"""

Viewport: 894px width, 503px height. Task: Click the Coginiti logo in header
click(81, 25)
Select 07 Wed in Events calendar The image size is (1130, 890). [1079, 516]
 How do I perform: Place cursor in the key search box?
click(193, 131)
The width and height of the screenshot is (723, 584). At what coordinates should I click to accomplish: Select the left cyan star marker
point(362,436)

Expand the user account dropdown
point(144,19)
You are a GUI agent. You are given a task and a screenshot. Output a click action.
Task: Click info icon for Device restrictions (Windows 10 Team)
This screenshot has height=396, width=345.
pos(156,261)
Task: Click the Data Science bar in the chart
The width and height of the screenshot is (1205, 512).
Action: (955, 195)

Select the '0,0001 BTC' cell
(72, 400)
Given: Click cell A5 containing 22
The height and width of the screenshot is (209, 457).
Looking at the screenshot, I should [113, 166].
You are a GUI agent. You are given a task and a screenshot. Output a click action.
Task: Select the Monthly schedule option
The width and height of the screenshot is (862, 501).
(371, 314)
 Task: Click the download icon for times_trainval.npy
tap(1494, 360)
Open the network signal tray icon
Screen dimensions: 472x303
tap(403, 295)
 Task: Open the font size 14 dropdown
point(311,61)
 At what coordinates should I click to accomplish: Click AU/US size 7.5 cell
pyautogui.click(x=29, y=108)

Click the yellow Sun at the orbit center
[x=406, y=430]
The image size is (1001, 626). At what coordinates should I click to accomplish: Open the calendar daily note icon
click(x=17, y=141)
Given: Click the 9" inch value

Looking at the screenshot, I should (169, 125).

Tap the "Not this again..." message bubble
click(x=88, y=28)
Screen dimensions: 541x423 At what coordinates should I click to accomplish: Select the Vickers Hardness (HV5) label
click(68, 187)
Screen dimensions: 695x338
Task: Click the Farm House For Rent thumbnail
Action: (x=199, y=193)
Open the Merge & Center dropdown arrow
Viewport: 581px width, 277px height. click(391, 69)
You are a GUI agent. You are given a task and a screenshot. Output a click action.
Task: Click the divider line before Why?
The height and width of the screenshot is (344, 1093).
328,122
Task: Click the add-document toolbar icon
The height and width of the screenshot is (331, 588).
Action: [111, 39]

"""

__Your objective__. From the records above, extract every entry verbatim.

__Output for this exercise__.
Viewport: 894px width, 503px height. Task: Click the Coginiti logo in header
click(81, 25)
Select 07 Wed in Events calendar The image size is (1130, 890). [1079, 516]
 How do I perform: Place cursor in the key search box?
click(193, 131)
The width and height of the screenshot is (723, 584). At what coordinates should I click to accomplish: Select the left cyan star marker
point(362,436)

Expand the user account dropdown
point(144,19)
You are a GUI agent. You are given a task and a screenshot. Output a click action.
Task: Click info icon for Device restrictions (Windows 10 Team)
This screenshot has height=396, width=345.
pos(156,261)
Task: Click the Data Science bar in the chart
The width and height of the screenshot is (1205, 512).
Action: (955, 195)

Select the '0,0001 BTC' cell
(72, 400)
Given: Click cell A5 containing 22
The height and width of the screenshot is (209, 457).
Looking at the screenshot, I should [113, 166].
You are a GUI agent. You are given a task and a screenshot. Output a click action.
Task: Select the Monthly schedule option
The width and height of the screenshot is (862, 501).
(371, 314)
 Task: Click the download icon for times_trainval.npy
tap(1494, 360)
Open the network signal tray icon
Screen dimensions: 472x303
tap(403, 295)
 Task: Open the font size 14 dropdown
point(311,61)
 At what coordinates should I click to accomplish: Click AU/US size 7.5 cell
pyautogui.click(x=29, y=108)

Click the yellow Sun at the orbit center
[x=406, y=430]
The image size is (1001, 626). At what coordinates should I click to accomplish: Open the calendar daily note icon
click(x=17, y=141)
Given: Click the 9" inch value

Looking at the screenshot, I should (169, 125).

Tap the "Not this again..." message bubble
click(x=88, y=28)
Screen dimensions: 541x423 At what coordinates should I click to accomplish: Select the Vickers Hardness (HV5) label
click(68, 187)
Screen dimensions: 695x338
Task: Click the Farm House For Rent thumbnail
Action: (x=199, y=193)
Open the Merge & Center dropdown arrow
Viewport: 581px width, 277px height. click(391, 69)
You are a GUI agent. You are given a task and a screenshot. Output a click action.
Task: Click the divider line before Why?
The height and width of the screenshot is (344, 1093).
328,122
Task: Click the add-document toolbar icon
The height and width of the screenshot is (331, 588).
Action: [111, 39]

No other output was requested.